## Directions for this task
All the entries below should be reproduced exactly.

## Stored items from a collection
○ ○ ○ ○
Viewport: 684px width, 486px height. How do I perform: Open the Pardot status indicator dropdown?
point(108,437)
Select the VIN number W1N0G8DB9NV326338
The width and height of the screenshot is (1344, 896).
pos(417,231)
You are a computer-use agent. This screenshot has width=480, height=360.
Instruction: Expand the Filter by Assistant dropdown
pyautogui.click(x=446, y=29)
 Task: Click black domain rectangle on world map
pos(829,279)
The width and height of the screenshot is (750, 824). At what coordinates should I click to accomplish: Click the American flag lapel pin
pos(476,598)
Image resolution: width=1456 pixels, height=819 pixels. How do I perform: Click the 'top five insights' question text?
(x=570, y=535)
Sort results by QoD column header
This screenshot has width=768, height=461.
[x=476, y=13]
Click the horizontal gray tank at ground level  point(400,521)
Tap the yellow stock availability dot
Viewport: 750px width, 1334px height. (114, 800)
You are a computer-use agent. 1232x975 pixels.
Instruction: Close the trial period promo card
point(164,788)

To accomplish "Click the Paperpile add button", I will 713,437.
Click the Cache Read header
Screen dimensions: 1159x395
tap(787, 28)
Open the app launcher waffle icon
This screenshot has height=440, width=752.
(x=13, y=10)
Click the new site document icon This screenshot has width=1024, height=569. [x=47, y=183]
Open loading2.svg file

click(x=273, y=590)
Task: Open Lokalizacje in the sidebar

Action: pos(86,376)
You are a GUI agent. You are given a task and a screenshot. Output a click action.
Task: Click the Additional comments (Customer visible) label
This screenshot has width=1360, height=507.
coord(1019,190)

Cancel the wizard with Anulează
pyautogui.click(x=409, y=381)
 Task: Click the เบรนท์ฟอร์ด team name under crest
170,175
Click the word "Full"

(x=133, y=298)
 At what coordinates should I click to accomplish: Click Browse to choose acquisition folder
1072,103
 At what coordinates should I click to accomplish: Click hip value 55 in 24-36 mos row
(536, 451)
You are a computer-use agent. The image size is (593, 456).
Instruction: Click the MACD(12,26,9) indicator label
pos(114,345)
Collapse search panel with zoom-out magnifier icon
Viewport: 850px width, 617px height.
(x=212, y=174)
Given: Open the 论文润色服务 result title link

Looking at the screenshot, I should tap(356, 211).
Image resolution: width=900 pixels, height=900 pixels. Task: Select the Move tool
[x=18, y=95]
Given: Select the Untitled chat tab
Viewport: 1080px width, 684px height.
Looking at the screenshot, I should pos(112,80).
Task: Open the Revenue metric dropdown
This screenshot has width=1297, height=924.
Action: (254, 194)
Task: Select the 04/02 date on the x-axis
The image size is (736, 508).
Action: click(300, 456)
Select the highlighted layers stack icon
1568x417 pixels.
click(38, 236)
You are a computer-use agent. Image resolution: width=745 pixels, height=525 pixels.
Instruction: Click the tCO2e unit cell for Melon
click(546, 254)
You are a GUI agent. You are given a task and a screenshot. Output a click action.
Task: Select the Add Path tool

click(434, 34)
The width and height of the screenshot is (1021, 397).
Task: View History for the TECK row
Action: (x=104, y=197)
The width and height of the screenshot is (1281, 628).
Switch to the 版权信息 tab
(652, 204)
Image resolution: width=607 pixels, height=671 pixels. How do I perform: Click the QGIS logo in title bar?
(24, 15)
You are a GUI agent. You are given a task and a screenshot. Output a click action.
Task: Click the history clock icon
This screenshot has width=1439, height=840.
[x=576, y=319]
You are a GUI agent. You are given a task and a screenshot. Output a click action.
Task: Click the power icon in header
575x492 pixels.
○ ○ ○ ○
## Response
Viewport: 684px width, 486px height. How do I perform: Open the Pardot status indicator dropdown?
point(108,437)
Select the VIN number W1N0G8DB9NV326338
The width and height of the screenshot is (1344, 896).
pos(417,231)
You are a computer-use agent. This screenshot has width=480, height=360.
Instruction: Expand the Filter by Assistant dropdown
pyautogui.click(x=446, y=29)
 Task: Click black domain rectangle on world map
pos(829,279)
The width and height of the screenshot is (750, 824). At what coordinates should I click to accomplish: Click the American flag lapel pin
pos(476,598)
Image resolution: width=1456 pixels, height=819 pixels. How do I perform: Click the 'top five insights' question text?
(x=570, y=535)
Sort results by QoD column header
This screenshot has width=768, height=461.
[x=476, y=13]
Click the horizontal gray tank at ground level  point(400,521)
Tap the yellow stock availability dot
Viewport: 750px width, 1334px height. (114, 800)
You are a computer-use agent. 1232x975 pixels.
Instruction: Close the trial period promo card
point(164,788)

To accomplish "Click the Paperpile add button", I will 713,437.
Click the Cache Read header
Screen dimensions: 1159x395
tap(787, 28)
Open the app launcher waffle icon
This screenshot has height=440, width=752.
(x=13, y=10)
Click the new site document icon This screenshot has width=1024, height=569. [x=47, y=183]
Open loading2.svg file

click(x=273, y=590)
Task: Open Lokalizacje in the sidebar

Action: pos(86,376)
You are a GUI agent. You are given a task and a screenshot. Output a click action.
Task: Click the Additional comments (Customer visible) label
This screenshot has width=1360, height=507.
coord(1019,190)

Cancel the wizard with Anulează
pyautogui.click(x=409, y=381)
 Task: Click the เบรนท์ฟอร์ด team name under crest
170,175
Click the word "Full"

(x=133, y=298)
 At what coordinates should I click to accomplish: Click Browse to choose acquisition folder
1072,103
 At what coordinates should I click to accomplish: Click hip value 55 in 24-36 mos row
(536, 451)
You are a computer-use agent. The image size is (593, 456).
Instruction: Click the MACD(12,26,9) indicator label
pos(114,345)
Collapse search panel with zoom-out magnifier icon
Viewport: 850px width, 617px height.
(x=212, y=174)
Given: Open the 论文润色服务 result title link

Looking at the screenshot, I should tap(356, 211).
Image resolution: width=900 pixels, height=900 pixels. Task: Select the Move tool
[x=18, y=95]
Given: Select the Untitled chat tab
Viewport: 1080px width, 684px height.
Looking at the screenshot, I should pos(112,80).
Task: Open the Revenue metric dropdown
This screenshot has width=1297, height=924.
Action: (254, 194)
Task: Select the 04/02 date on the x-axis
The image size is (736, 508).
Action: click(300, 456)
Select the highlighted layers stack icon
1568x417 pixels.
click(38, 236)
You are a computer-use agent. Image resolution: width=745 pixels, height=525 pixels.
Instruction: Click the tCO2e unit cell for Melon
click(546, 254)
You are a GUI agent. You are given a task and a screenshot. Output a click action.
Task: Select the Add Path tool

click(434, 34)
The width and height of the screenshot is (1021, 397).
Task: View History for the TECK row
Action: (x=104, y=197)
The width and height of the screenshot is (1281, 628).
Switch to the 版权信息 tab
(652, 204)
Image resolution: width=607 pixels, height=671 pixels. How do I perform: Click the QGIS logo in title bar?
(24, 15)
You are a GUI agent. You are given a task and a screenshot. Output a click action.
Task: Click the history clock icon
This screenshot has width=1439, height=840.
[x=576, y=319]
You are a GUI agent. You are given a task and a screenshot. Output a click action.
Task: Click the power icon in header
575x492 pixels.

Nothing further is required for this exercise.